Pearson Correlation Coefficients, N = 500
Prob > |r| under H0: Rho=0
time1 time2
time1
 1.00000
 0.80268 <.0001
time2
 0.80268 <.0001
 1.00000

Kendall Tau b Correlation Coefficients, N = 500
Prob > |tau| under H0: Tau=0
time1 time2
time1
 1.00000
 0.59566 <.0001
time2
 0.59566 <.0001
 1.00000

Output 10.2.5 shows marginal distributions and scatter plots of simulated data. Distributions are noticeably close to exponential and scatter plots show a high degree of dependence.

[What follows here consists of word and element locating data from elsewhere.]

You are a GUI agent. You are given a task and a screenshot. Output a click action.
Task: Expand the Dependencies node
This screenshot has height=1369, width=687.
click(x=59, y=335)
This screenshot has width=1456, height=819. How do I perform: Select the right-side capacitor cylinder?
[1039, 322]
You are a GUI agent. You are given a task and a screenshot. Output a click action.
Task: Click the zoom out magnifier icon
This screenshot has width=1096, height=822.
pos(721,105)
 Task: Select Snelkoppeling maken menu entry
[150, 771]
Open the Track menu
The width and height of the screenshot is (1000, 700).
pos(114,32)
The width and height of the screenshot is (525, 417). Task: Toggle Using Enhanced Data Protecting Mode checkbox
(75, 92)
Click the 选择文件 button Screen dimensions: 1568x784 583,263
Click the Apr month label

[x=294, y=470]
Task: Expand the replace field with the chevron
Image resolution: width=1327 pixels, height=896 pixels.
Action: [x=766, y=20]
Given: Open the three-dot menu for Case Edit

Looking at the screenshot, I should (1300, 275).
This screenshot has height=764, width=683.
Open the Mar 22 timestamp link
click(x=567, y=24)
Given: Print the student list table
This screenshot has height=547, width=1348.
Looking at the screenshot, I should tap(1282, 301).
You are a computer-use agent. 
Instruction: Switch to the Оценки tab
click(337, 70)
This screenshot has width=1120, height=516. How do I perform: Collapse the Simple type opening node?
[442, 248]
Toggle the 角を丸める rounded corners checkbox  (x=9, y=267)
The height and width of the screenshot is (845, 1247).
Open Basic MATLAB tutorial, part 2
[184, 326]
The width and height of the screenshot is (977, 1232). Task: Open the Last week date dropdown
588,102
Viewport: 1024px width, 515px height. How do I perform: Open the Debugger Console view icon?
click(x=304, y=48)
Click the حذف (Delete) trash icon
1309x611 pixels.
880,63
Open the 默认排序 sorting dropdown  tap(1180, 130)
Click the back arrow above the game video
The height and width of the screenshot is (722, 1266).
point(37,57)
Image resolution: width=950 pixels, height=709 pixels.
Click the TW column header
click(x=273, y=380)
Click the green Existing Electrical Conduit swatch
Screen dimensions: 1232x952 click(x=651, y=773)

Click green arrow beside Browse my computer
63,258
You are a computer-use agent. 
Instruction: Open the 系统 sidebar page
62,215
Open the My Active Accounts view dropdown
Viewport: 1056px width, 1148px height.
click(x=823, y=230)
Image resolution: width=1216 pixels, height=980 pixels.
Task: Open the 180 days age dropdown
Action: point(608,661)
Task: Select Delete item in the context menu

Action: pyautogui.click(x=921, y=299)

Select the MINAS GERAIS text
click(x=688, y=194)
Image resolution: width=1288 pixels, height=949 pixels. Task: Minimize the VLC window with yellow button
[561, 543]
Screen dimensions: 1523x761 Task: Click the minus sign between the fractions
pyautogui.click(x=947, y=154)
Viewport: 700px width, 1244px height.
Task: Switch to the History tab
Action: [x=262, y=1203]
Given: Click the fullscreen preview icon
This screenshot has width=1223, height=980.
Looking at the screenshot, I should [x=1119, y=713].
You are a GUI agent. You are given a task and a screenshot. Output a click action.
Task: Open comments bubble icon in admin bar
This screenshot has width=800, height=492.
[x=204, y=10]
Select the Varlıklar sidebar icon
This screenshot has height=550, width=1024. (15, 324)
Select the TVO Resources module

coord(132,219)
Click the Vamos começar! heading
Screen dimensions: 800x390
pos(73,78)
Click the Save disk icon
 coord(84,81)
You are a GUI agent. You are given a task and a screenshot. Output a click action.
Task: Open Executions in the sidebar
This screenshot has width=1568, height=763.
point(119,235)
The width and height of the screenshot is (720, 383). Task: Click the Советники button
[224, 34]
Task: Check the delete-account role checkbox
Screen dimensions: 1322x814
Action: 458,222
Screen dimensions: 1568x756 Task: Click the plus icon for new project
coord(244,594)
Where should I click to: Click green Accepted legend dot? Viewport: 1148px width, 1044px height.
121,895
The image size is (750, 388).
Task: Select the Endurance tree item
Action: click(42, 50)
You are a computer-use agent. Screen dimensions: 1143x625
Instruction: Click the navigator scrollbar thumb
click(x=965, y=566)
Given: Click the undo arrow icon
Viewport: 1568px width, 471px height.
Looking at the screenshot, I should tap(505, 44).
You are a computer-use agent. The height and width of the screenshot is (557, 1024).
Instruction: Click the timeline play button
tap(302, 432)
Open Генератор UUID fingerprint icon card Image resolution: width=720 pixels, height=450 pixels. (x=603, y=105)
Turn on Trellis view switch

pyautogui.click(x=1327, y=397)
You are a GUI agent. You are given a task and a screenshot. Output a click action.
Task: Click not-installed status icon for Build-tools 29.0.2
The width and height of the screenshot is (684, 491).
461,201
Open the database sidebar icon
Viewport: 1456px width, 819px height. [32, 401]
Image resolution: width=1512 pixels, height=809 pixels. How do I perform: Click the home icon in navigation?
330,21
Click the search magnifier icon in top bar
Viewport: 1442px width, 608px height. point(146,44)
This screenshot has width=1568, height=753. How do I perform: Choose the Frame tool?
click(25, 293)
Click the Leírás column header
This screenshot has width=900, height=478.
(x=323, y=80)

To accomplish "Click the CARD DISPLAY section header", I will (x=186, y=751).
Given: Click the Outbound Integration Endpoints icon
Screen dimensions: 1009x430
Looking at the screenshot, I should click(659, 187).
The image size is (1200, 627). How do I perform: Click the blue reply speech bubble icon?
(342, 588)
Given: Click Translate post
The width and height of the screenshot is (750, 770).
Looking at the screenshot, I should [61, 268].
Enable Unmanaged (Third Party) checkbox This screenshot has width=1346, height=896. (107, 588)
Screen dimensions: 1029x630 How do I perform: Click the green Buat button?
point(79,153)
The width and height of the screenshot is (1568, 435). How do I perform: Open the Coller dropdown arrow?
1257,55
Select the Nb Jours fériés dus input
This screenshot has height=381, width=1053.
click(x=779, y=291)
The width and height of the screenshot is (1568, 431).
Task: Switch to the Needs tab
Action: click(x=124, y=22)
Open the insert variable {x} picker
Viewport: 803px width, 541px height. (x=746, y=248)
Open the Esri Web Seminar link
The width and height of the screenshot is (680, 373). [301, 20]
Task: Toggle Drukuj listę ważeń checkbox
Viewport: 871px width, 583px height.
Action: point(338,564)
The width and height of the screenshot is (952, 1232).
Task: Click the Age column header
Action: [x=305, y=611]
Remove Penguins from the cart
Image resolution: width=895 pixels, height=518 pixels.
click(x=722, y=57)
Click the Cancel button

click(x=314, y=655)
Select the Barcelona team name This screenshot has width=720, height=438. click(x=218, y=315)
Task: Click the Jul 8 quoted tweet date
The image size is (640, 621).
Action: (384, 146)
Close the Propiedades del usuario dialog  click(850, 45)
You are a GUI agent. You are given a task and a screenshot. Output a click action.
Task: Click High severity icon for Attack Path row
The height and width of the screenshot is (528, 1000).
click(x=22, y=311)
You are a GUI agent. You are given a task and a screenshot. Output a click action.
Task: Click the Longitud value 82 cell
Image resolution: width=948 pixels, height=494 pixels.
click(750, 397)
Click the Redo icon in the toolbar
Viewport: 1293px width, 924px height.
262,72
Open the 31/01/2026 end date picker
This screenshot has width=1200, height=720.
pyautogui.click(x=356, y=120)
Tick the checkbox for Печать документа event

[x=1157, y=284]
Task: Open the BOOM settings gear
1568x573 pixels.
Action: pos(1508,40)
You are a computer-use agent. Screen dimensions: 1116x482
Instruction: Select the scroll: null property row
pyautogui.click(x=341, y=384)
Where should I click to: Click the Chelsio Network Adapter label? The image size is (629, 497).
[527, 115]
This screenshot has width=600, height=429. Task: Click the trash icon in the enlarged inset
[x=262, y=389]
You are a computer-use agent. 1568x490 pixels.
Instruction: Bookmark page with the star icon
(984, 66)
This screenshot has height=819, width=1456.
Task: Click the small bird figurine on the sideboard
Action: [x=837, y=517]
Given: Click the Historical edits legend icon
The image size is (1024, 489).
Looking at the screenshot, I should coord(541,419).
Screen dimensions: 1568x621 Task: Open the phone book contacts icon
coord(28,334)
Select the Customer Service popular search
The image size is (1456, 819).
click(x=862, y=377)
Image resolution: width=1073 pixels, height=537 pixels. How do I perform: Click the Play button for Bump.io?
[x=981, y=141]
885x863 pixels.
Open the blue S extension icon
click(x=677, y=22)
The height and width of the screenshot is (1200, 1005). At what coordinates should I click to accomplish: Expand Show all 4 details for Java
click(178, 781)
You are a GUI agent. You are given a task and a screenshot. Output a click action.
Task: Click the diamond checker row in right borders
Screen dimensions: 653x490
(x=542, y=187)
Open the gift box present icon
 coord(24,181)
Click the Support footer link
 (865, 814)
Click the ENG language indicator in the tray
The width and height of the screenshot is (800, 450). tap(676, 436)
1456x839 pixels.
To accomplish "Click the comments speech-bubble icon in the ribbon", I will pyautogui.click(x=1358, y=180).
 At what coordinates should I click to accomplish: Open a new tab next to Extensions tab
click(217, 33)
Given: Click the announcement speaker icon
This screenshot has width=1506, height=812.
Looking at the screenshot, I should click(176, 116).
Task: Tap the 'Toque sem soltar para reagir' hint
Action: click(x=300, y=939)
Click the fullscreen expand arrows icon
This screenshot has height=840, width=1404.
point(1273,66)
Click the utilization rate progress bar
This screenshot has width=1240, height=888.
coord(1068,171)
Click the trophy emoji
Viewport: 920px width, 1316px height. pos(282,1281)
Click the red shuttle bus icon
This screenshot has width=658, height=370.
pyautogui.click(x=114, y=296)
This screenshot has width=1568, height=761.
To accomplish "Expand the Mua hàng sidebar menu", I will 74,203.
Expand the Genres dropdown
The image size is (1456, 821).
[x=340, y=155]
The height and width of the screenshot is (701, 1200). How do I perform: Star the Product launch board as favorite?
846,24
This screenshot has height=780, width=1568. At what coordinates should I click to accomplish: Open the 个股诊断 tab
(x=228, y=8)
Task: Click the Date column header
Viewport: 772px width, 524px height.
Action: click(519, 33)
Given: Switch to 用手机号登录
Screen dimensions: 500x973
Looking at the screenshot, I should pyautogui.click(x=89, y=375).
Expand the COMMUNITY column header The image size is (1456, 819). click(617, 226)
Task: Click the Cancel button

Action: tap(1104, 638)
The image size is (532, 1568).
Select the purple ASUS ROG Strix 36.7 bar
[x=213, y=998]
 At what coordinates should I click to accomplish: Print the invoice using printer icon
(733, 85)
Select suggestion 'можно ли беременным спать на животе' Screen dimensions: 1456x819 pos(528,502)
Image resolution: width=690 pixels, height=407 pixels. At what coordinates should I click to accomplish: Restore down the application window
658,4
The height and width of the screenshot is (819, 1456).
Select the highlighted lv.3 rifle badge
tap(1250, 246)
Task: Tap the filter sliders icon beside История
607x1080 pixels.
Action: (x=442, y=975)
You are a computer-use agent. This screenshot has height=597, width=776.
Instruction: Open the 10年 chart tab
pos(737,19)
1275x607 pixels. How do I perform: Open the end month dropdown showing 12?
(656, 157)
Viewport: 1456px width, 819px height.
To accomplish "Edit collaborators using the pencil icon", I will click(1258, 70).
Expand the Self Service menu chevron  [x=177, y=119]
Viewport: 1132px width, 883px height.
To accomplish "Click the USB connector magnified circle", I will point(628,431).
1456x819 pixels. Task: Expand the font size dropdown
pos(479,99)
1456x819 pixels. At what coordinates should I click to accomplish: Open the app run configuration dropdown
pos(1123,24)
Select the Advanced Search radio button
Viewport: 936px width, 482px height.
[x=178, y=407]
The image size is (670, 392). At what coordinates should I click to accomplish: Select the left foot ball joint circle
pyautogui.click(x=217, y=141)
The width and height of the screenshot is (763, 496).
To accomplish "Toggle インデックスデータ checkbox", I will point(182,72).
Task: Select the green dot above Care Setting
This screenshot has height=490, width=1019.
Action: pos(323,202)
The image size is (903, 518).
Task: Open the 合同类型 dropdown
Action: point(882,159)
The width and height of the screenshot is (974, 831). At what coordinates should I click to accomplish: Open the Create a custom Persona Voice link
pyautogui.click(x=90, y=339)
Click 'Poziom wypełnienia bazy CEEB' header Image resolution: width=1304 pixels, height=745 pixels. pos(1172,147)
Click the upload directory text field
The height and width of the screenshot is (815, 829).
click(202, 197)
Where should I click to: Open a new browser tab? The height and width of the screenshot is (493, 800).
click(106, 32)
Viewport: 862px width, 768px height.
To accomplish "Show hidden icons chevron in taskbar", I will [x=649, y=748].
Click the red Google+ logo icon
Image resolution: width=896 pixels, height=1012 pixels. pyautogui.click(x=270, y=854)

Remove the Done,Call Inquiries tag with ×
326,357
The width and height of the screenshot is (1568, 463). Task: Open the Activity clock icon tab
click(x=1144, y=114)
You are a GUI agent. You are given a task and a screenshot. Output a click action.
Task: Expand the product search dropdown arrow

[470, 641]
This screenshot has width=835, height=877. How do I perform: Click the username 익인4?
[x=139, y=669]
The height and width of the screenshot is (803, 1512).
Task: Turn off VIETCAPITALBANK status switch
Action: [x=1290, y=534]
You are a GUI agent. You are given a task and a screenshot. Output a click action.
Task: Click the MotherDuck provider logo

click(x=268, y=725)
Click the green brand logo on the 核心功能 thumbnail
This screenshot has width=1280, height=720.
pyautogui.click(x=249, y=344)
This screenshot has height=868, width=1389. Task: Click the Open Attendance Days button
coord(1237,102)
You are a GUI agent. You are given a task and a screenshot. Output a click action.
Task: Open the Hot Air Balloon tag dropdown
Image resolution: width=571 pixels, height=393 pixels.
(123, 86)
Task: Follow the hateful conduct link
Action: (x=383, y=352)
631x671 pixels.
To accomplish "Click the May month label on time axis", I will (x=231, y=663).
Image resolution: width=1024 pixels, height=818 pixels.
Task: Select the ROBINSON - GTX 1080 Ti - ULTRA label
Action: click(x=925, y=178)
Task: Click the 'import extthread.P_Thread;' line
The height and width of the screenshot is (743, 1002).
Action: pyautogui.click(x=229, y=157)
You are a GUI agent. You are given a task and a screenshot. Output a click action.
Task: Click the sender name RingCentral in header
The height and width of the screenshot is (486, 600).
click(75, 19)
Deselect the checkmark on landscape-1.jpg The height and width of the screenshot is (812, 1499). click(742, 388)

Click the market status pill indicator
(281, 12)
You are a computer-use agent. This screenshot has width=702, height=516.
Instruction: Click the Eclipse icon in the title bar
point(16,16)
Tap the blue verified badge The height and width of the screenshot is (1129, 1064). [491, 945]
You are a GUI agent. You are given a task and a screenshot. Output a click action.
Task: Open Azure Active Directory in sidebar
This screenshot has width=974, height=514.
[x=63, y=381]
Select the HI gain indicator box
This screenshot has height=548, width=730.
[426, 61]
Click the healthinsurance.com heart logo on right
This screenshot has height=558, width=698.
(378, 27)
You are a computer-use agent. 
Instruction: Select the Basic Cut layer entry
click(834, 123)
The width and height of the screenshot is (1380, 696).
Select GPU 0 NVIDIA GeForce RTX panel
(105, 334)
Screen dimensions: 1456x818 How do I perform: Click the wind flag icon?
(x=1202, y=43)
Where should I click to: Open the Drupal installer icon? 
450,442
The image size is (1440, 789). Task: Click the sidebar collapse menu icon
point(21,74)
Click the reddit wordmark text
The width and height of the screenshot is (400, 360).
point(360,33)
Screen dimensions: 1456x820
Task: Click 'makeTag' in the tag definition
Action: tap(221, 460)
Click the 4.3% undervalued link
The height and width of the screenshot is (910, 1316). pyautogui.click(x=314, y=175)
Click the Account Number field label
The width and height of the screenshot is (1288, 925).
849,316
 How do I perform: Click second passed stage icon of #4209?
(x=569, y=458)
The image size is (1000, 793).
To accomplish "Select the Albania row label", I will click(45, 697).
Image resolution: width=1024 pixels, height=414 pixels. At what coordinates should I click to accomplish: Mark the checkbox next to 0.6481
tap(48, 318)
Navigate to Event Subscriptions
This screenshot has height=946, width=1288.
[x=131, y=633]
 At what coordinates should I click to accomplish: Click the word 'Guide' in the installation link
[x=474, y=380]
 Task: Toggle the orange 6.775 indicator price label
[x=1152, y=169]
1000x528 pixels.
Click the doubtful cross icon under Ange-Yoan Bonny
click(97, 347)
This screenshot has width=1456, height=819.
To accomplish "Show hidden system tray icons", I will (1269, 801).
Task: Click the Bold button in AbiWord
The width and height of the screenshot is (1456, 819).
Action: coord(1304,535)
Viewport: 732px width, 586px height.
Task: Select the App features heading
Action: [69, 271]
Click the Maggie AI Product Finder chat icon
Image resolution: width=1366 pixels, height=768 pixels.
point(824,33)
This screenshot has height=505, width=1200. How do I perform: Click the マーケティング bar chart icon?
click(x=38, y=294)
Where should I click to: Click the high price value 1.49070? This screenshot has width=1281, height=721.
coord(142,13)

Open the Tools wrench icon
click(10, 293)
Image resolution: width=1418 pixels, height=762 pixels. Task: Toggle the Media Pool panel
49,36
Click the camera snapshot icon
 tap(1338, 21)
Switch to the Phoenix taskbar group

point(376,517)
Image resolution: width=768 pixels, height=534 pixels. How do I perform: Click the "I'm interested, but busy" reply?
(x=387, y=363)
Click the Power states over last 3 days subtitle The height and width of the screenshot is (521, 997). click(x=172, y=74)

Output 10.2.5: Default Times

The second and the last step is to empirically estimate the default probabilities of two companies. This is done in the following FREQ procedure:

```proc freq data=default;
table survive survive1-survive2;
run;
```

The result is shown in Output 10.2.6.

Output 10.2.6: Probabilities of Default

The FREQ Procedure

survive Frequency Percent Cumulative
Frequency
Cumulative
Percent
0 415 83.00 415 83.00
1 85 17.00 500 100.00

survive1 Frequency Percent Cumulative
Frequency
Cumulative
Percent
0 374 74.80 374 74.80
1 126 25.20 500 100.00

survive2 Frequency Percent Cumulative
Frequency
Cumulative
Percent
0 390 78.00 390 78.00
1 110 22.00 500 100.00

Output 10.2.6 shows that the empirical default probabilities are 75% and 78%. Assuming that these companies are independent gives the probability estimate of both companies defaulting during the period of three years as: 0.75*0.78=0.59 (59%). Comparing this naive estimate with the much higher actual 83% joint default probability illustrates that neglecting the correlation between the two companies significantly underestimates the probability of default.